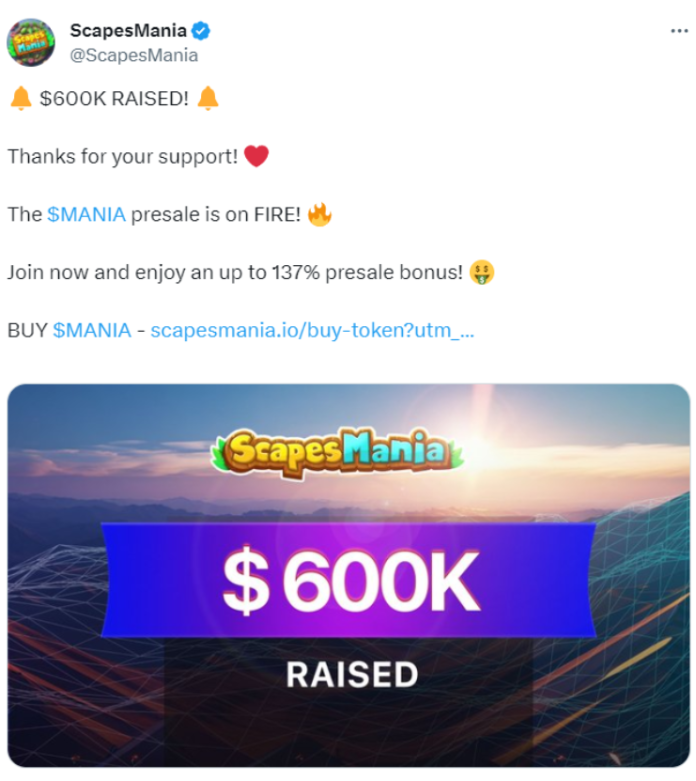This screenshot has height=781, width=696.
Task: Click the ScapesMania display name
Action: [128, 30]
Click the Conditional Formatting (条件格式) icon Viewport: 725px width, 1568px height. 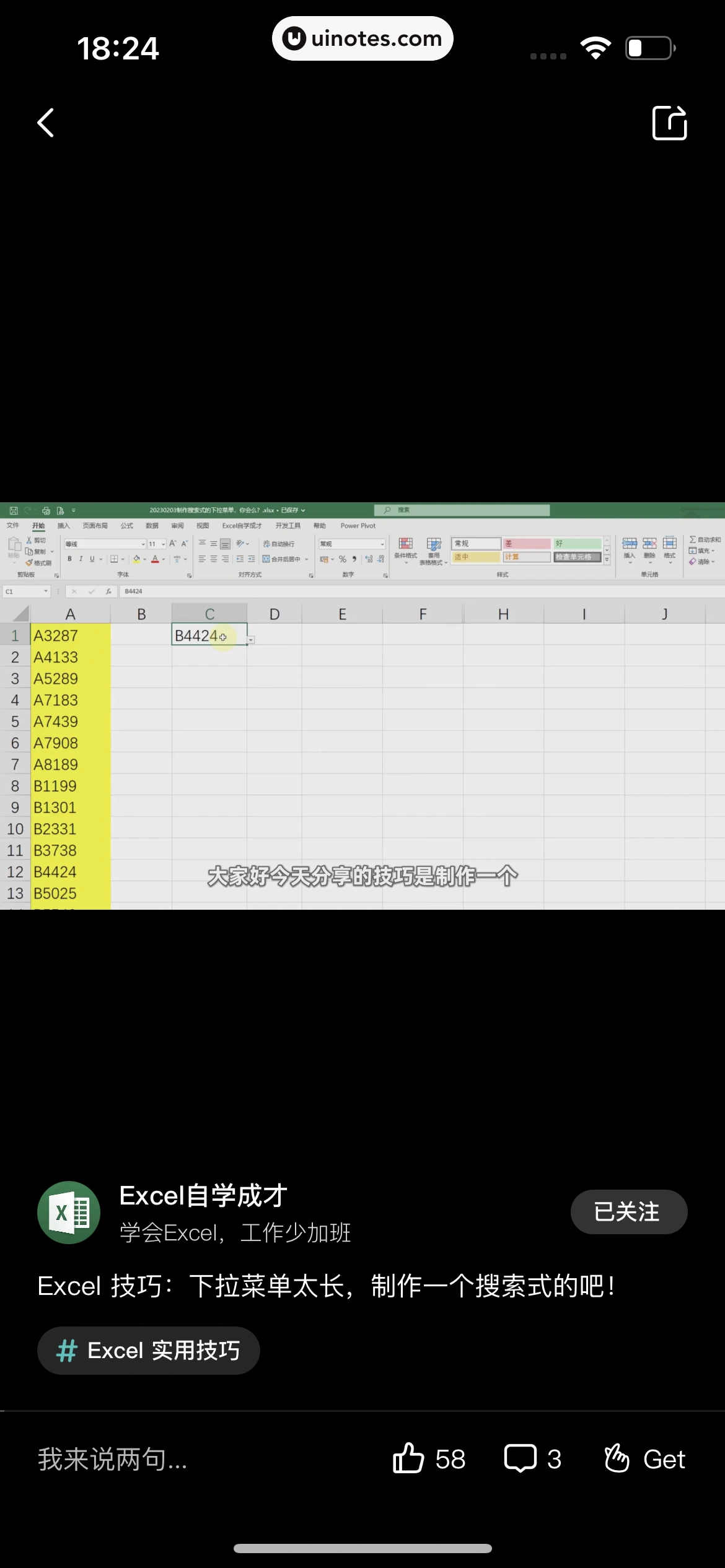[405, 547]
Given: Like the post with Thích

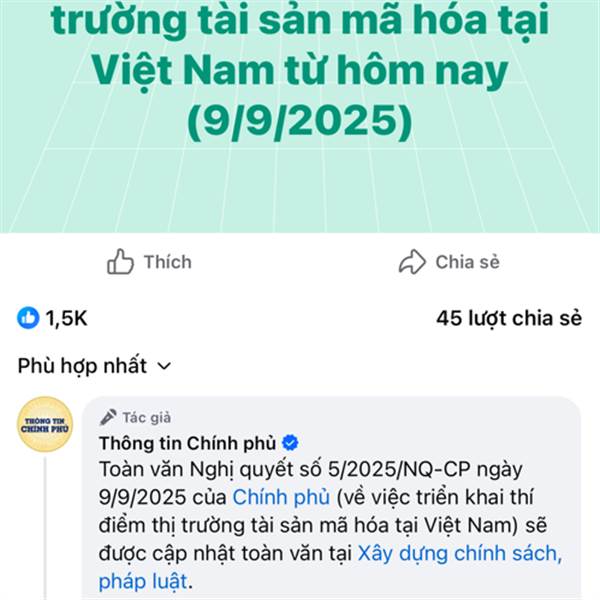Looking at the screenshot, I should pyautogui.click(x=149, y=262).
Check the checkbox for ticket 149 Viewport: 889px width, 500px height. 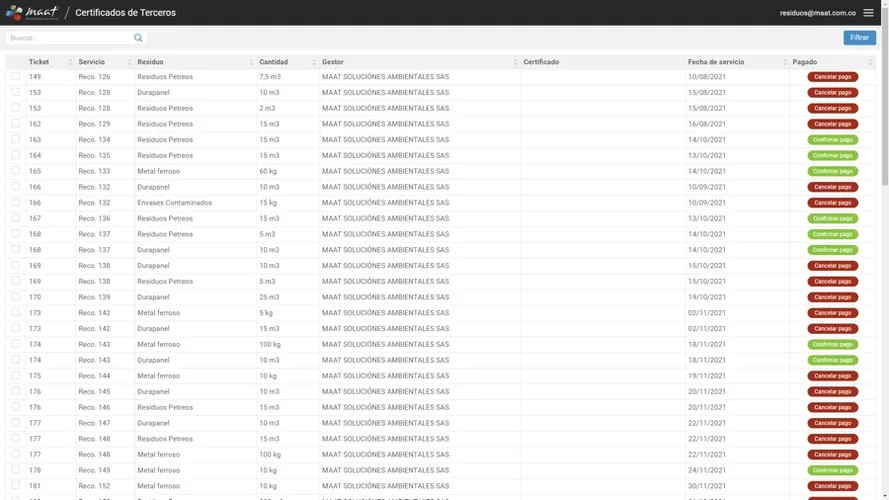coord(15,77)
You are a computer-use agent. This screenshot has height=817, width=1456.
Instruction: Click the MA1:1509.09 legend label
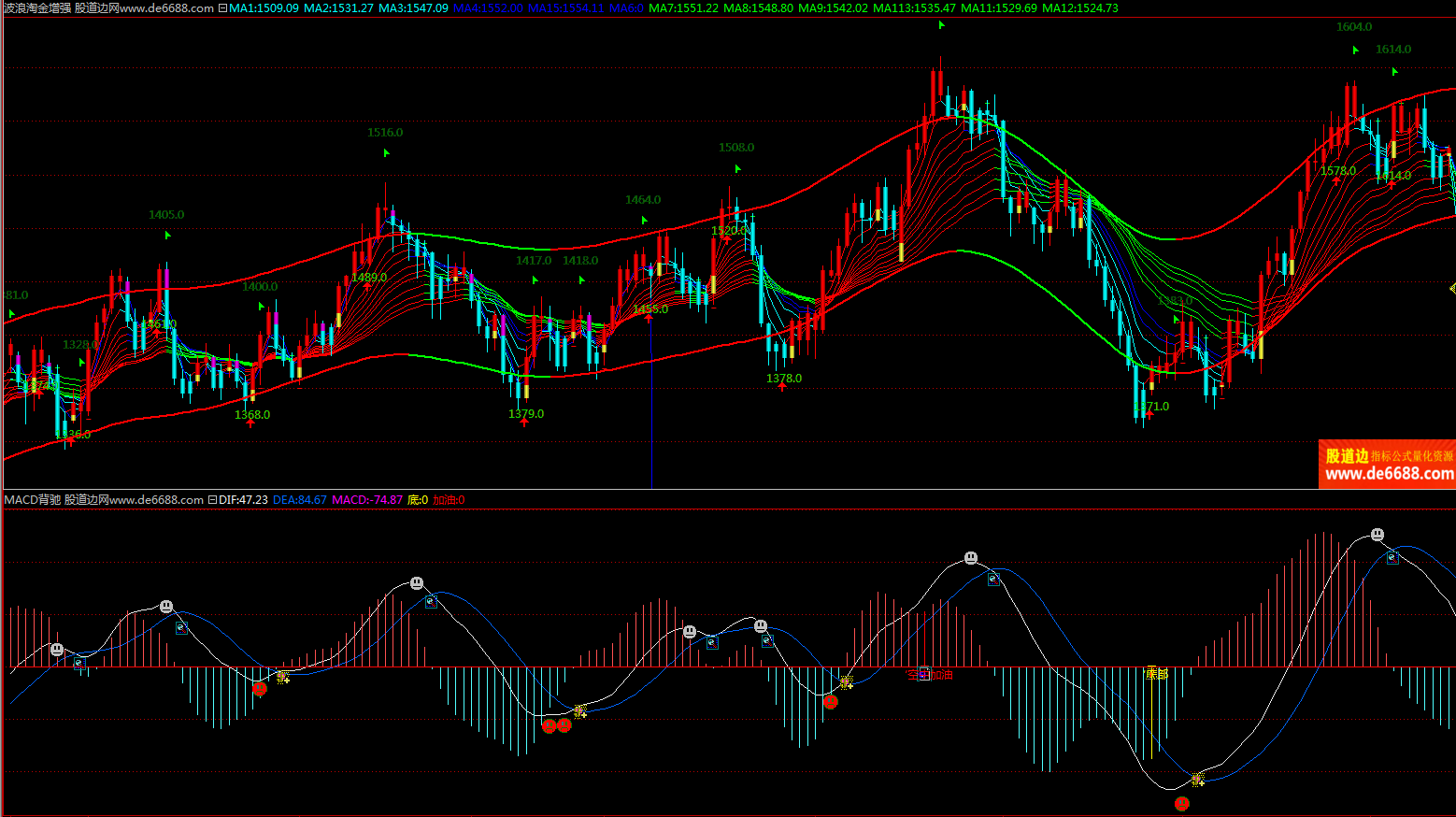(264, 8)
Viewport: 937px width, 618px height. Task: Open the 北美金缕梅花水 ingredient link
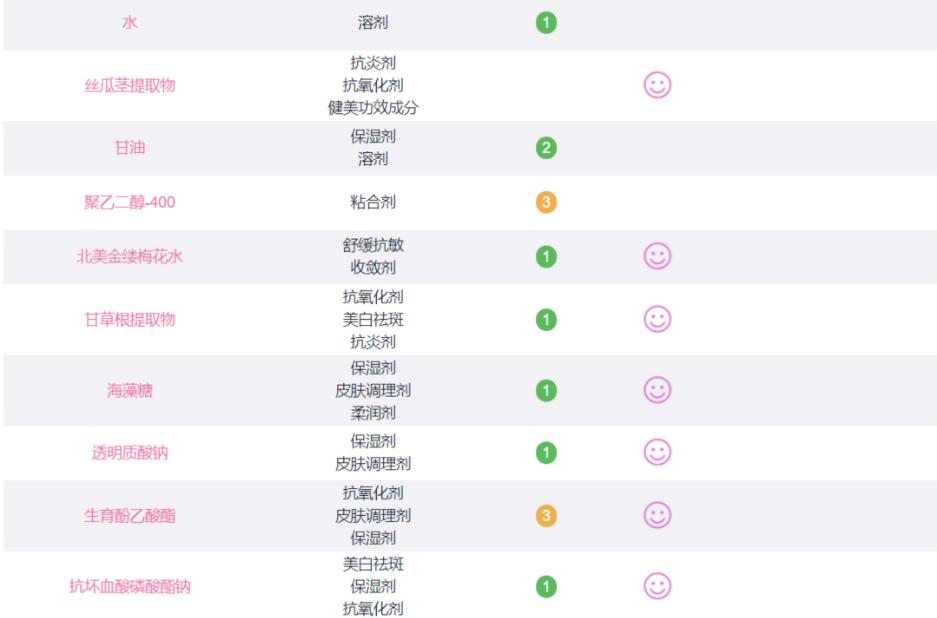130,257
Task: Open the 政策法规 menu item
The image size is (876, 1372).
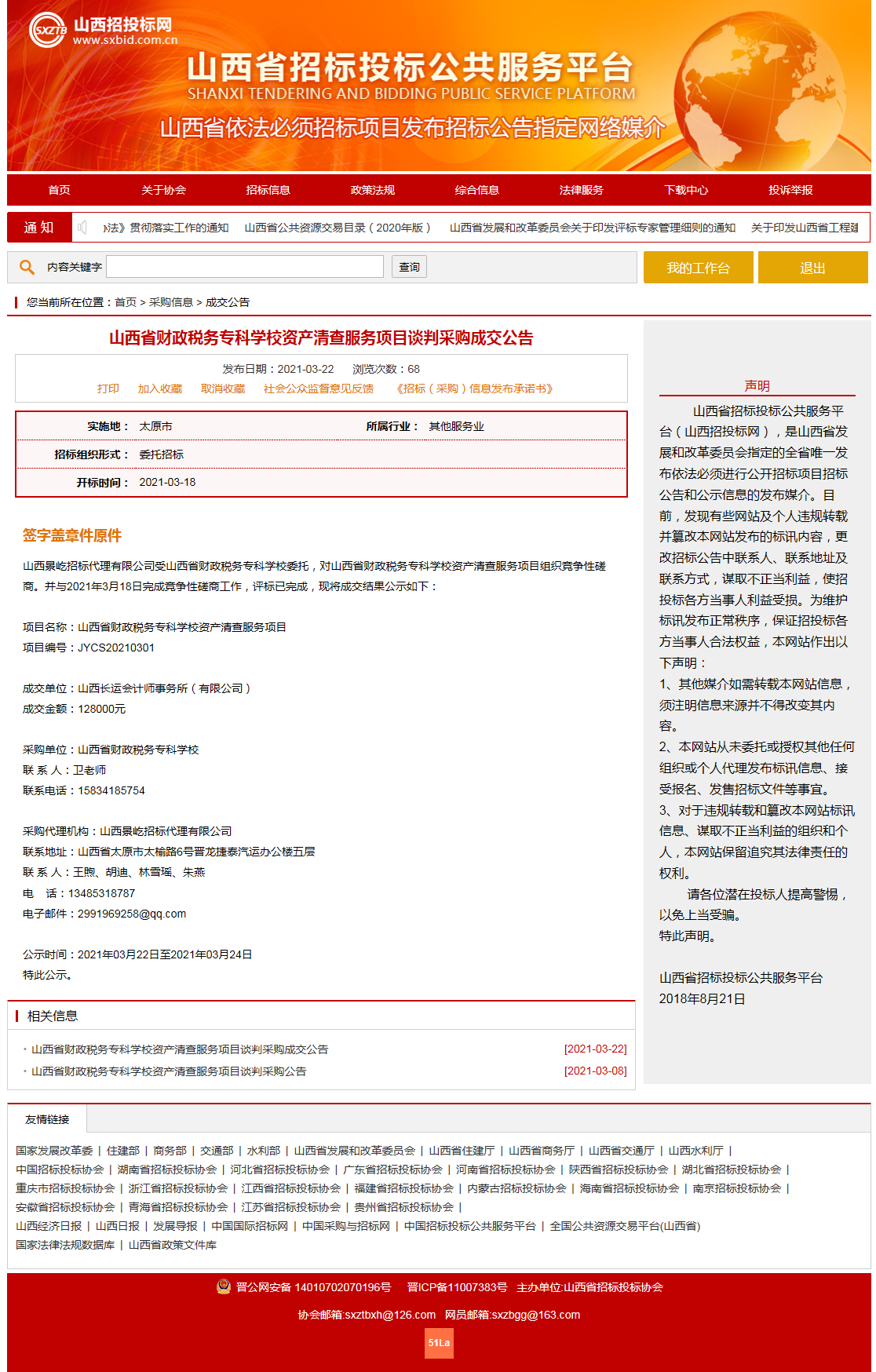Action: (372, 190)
----------
Would you retype the lines from the line containing "Task: Open the 政策法规 menu item" to the final line of the entries above, exactly as given and without pictures?

**Response box**.
Task: Open the 政策法规 menu item
The image size is (876, 1372).
Action: (372, 190)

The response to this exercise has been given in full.